The problem isn't Islam, it's religion - thebakedgood
https://medium.com/p/the-problem-isnt-islam-it-s-religion-6f2cf750f98c
======
willvarfar
The article lists the three things that the author thinks make people evil:

> There are also people who do evil. I usually lump the causes into one of
> three groups:

1) Mental instability.

2) Being misinformed.

3) Crimes of passion.

I think the biggie is peer pressure to adopt group norms, though. People try
and fit in. They don't question too critically the opinions of those around
them, and instead repeat and reenforce it so it slips towards a social evil.
Which is what religion is, really - a group norm you don't question
critically.

Further along:

> Even the founding fathers knew religion was trouble. After all, they left
> partially due to religious differences. But they knew religion was too
> touchy a subject to be involved in government

Trivia, but as a techie I can't help but derail discussion by pointing out
minutiae: the Pilgrim Fathers left England because it was _too tolerant_ , and
they wanted to set up a pure and intolerant new world. Which changes things
quite a bit.

------
k__
I think "good" and "bad" are the problem.
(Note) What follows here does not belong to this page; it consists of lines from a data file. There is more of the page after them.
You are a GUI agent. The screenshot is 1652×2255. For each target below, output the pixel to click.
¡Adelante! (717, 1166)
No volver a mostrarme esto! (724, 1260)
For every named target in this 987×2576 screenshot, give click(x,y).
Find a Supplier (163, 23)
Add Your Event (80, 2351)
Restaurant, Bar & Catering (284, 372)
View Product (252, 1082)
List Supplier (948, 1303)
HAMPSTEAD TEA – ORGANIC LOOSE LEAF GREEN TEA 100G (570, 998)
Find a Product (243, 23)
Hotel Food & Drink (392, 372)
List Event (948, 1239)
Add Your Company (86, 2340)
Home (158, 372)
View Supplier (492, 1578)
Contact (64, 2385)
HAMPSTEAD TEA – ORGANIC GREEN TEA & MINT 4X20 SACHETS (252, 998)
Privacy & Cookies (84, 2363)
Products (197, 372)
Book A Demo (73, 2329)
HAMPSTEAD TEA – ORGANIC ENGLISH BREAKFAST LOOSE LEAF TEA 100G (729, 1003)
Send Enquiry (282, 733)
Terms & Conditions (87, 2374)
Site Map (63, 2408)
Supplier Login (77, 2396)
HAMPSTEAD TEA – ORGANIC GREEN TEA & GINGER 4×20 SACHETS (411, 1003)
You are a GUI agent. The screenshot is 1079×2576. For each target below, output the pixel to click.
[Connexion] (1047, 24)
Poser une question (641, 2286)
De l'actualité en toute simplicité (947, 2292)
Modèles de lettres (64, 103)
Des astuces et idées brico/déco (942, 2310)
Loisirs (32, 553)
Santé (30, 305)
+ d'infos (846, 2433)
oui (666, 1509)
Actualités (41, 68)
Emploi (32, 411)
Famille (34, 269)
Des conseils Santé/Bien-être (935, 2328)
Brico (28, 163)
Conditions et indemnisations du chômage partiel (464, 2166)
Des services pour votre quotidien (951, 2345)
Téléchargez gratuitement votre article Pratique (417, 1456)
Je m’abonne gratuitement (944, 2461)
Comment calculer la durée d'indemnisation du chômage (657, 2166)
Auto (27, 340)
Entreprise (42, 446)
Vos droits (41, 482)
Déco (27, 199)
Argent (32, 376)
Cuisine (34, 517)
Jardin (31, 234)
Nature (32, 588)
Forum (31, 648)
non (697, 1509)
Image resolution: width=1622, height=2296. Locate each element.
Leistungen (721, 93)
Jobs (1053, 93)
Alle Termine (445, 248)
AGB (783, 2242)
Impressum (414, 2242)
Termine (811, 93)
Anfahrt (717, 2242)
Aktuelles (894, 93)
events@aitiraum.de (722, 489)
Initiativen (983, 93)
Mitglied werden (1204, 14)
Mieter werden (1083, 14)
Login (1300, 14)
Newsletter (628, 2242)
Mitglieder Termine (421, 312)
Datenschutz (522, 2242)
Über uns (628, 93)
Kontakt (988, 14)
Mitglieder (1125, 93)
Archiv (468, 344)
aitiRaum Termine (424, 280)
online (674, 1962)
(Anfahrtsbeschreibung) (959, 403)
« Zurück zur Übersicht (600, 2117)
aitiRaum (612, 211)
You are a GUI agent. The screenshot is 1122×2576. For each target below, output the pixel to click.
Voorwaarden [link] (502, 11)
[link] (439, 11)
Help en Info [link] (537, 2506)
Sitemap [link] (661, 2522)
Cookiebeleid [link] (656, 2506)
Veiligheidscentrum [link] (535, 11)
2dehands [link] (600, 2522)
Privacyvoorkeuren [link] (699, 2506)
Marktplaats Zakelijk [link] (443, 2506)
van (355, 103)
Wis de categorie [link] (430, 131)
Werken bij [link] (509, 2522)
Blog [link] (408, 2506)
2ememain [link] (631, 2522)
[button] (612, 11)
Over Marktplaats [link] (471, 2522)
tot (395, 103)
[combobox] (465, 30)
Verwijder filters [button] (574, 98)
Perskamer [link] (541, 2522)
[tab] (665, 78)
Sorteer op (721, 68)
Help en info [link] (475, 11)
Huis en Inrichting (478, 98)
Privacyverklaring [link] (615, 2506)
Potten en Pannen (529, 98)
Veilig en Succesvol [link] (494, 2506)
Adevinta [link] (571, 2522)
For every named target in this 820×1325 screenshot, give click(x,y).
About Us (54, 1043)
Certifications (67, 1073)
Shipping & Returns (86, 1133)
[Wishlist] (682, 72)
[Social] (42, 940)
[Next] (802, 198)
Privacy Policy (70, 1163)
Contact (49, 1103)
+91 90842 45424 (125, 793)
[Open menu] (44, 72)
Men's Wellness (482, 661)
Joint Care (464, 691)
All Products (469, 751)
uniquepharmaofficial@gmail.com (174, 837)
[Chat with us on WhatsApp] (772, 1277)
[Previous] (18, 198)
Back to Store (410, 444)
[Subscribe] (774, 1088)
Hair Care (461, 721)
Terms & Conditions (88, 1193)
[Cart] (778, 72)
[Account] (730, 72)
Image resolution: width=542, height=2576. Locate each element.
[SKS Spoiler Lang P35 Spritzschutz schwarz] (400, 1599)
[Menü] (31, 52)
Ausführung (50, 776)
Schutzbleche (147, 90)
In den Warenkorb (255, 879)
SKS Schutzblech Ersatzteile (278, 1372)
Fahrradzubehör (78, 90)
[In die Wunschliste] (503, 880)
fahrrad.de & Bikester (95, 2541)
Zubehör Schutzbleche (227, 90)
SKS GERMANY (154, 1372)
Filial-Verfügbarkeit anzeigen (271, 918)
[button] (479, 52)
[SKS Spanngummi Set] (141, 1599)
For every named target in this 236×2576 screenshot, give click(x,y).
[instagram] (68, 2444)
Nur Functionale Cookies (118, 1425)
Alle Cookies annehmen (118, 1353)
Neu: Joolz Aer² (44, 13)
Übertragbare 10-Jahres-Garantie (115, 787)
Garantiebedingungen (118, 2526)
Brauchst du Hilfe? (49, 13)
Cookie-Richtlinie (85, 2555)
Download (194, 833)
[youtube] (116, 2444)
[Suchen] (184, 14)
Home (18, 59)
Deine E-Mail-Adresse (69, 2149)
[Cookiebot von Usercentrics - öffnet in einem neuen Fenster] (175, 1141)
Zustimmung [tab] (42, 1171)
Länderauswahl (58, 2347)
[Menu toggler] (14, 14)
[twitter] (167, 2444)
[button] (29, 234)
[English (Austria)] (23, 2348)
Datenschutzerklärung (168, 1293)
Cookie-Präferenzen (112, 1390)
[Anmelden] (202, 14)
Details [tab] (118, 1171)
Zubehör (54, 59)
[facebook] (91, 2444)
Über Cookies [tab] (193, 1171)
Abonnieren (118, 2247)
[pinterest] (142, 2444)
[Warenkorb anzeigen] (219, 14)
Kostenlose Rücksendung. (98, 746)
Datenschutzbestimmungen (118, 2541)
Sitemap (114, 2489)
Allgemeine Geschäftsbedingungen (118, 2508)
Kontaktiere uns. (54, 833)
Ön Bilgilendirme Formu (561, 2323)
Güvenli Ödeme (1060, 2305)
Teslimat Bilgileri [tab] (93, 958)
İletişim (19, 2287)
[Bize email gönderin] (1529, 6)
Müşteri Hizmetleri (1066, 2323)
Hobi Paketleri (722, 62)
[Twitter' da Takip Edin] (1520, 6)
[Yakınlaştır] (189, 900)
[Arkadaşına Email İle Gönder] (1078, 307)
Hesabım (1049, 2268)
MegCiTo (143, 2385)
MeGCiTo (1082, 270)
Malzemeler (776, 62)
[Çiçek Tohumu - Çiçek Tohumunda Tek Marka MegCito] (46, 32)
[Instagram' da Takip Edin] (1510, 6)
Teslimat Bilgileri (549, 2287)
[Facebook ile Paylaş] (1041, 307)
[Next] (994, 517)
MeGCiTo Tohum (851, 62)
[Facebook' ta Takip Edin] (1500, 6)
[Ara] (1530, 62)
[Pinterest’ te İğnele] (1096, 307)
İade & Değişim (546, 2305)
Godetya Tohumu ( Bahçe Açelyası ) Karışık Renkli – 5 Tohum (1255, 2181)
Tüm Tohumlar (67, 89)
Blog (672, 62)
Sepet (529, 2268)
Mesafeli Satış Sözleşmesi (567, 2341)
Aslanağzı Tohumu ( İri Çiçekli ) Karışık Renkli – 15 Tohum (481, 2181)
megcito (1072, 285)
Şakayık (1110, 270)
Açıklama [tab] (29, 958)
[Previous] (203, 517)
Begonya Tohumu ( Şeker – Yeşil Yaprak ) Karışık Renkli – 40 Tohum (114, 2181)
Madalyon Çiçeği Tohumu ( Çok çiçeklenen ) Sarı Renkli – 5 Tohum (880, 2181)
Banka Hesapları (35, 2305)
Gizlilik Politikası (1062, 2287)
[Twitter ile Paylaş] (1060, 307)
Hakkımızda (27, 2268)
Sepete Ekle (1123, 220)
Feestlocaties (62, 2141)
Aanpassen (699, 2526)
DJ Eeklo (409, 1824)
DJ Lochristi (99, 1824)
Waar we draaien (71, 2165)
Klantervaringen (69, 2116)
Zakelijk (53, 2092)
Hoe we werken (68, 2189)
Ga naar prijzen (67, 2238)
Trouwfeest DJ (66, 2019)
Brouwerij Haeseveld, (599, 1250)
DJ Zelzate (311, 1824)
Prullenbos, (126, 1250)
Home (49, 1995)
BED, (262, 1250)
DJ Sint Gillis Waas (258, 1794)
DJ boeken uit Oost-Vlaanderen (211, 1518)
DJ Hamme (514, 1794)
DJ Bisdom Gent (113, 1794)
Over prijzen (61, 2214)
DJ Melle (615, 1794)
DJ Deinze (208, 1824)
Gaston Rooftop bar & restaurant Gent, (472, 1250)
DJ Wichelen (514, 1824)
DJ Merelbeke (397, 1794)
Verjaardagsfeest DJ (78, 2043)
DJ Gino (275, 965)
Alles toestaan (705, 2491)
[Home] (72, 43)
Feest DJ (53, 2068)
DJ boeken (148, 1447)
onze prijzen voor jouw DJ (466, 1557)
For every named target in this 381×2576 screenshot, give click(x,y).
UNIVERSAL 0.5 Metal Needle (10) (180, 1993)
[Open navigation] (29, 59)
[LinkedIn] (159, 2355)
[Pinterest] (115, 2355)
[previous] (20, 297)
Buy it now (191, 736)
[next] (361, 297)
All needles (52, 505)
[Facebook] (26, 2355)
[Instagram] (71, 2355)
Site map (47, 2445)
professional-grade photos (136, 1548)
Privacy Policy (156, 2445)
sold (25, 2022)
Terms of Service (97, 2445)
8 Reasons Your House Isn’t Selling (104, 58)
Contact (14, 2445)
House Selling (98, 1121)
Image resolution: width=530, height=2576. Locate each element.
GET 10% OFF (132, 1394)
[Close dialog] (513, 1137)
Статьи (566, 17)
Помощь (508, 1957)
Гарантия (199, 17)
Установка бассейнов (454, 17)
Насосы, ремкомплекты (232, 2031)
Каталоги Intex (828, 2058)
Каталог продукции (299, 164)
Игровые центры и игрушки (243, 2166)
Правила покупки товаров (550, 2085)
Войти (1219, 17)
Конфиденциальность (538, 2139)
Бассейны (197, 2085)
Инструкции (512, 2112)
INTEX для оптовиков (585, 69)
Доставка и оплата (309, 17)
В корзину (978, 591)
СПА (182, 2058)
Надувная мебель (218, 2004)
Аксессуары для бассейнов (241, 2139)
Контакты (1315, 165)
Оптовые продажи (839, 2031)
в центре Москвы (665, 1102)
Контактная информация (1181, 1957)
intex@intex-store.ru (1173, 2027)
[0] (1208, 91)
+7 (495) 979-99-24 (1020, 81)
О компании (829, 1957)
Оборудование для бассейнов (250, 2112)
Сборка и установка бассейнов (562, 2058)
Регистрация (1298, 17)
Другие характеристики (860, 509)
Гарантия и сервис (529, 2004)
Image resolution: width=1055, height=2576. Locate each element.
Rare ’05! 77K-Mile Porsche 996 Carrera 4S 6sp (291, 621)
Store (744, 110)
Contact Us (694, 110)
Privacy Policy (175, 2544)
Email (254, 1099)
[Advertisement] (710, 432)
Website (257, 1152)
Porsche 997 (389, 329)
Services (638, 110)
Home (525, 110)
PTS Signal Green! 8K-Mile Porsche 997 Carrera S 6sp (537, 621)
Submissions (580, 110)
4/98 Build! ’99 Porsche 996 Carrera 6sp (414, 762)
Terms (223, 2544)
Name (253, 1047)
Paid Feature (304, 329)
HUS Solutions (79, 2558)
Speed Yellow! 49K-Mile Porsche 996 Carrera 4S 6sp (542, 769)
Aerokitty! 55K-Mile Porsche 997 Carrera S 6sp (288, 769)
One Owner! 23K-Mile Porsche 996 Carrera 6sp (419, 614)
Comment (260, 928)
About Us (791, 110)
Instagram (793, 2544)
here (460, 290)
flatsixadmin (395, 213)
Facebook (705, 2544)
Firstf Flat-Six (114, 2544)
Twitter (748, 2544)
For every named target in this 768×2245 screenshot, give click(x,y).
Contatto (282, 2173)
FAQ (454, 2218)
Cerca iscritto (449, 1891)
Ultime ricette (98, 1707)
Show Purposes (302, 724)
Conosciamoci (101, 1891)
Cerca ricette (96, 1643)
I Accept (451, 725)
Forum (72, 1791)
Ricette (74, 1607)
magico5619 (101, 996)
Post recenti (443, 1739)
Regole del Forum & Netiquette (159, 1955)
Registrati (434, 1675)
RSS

People try to define good and bad absolutly and fail every time.

Islam says some things are bad.

Religions generally say some things are bad.

Even non-religious people are like "I don't need no god or something to do the
right thing!"

We need to understand that there isn't something good or bad out there.

There is simply the wish that some things are handled a special way.

Like, for example, not eating animals. It's not bad to eat them neither it is
good. It's just something we can do.

Every person and the society as whole has to accept that we just "decide" how
we want to live.

If we get this we can change our minds more easily if new information arises.